Rubio urges Biden to ask Buttigieg for his resignation

Sen. Marco Rubio urged President Biden Thursday to request the “immediate resignation” of Transportation Secretary Pete Buttigieg, calling him incompetent and disengaged.

In a letter to Mr. Biden, the Florida Republican wrote that Mr. Buttigieg has repeatedly demonstrated a “gross level of incompetence and apathy” that harms the “safety and prosperity” of the American people.

“For two years, the transparency and accountability that you promised to obsessively uphold during your inauguration has been nowhere to be found. The incompetence and failure within your administration cannot continue to be ignored when Americans’ health and safety are at risk,” Mr. Rubio wrote. “I hope you will change course in order to uphold your so-far-unmet promise to the American people by requesting the immediate resignation of Secretary Buttigieg.”

White Press Secretary Karine Jean-Pierre told reporters Thursday that Mr. Biden “absolutely” is satisfied with the government’s response to a toxic train derailment in eastern Ohio and has confidence in Mr. Buttigieg’s ability to do the job.

Mr. Rubio accused Mr. Buttigieg of downplaying and ignoring national emergencies related to the country’s transportation system while “prioritizing topics of little relevance” to his job.

“It is painfully clear to the American people that Secretary Buttigieg has little regard for the duties of the Secretary of Transportation,” Mr. Rubio wrote.

“At no time has that been more apparent than the past two weeks. Secretary Buttigieg refused to acknowledge the disaster in East Palestine, Ohio, until his intentional ignorance was no longer tenable,” he said, referencing the derailment of a Norfolk Southern train that carried toxic chemicals.

 Authorities ordered the chemicals to be burned at the derailment site, which caused a plume of heavy smoke to envelop the region. Residents, their livestock, pets and wildlife started to become ill despite reassurances from the Environmental Protection Agency that the drinking water and the air quality were safe.

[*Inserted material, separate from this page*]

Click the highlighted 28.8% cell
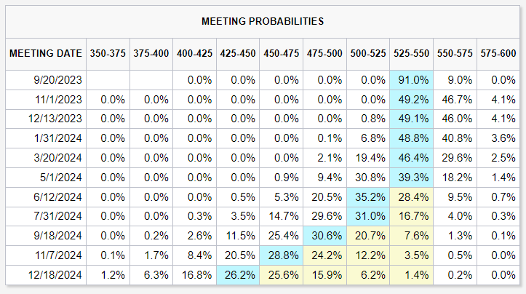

Mr. Buttigieg addressed the disaster early this week, following an appearance at the National Association of Counties where he told attendees that government infrastructure projects should be done by teams of workers who look like the neighborhood of color in which they work.

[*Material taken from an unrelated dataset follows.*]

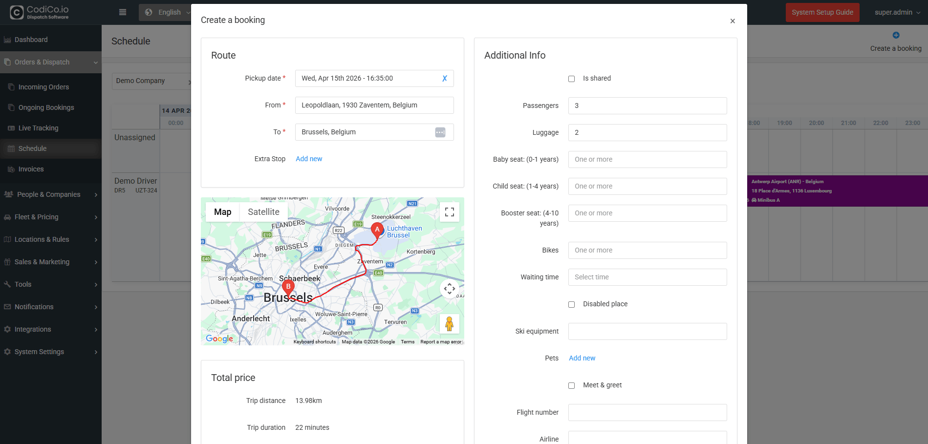Enable the Is shared checkbox
928x444 pixels.
[x=571, y=79]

He did not mention the derailment in East Palestine until he was criticized for ignoring the issue and released a statement in a series of tweets on Monday.

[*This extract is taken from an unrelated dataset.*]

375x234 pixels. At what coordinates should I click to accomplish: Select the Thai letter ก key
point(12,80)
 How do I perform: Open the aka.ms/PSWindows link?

“USDOT has been supporting the investigation led by the National Transportation Safety Board (NTSB). Our Federal Rail Administration and Pipelines and Hazardous Materials teams were onsite within hours of the initial incident and continue to be actively engaged,” he said.

He added that federal partners at the EPA were “onsite and monitoring indoor and outdoor air quality.”

The following day, Mr. Buttigieg responded to criticism about his delayed response, blaming the tragedy on the Trump administration.

“We’re constrained by law on some areas of rail regulation (like the braking rule withdrawn by the Trump administration in 2018 because of a law passed by Congress in 2015), but we are using the powers we do have to keep people safe,” he said.

However, residents of the embattled town of East Palestine at a town hall on Wednesday night asked why Mr. Buttigieg and Mr. Biden were nowhere onsite to answer questions about the derailment.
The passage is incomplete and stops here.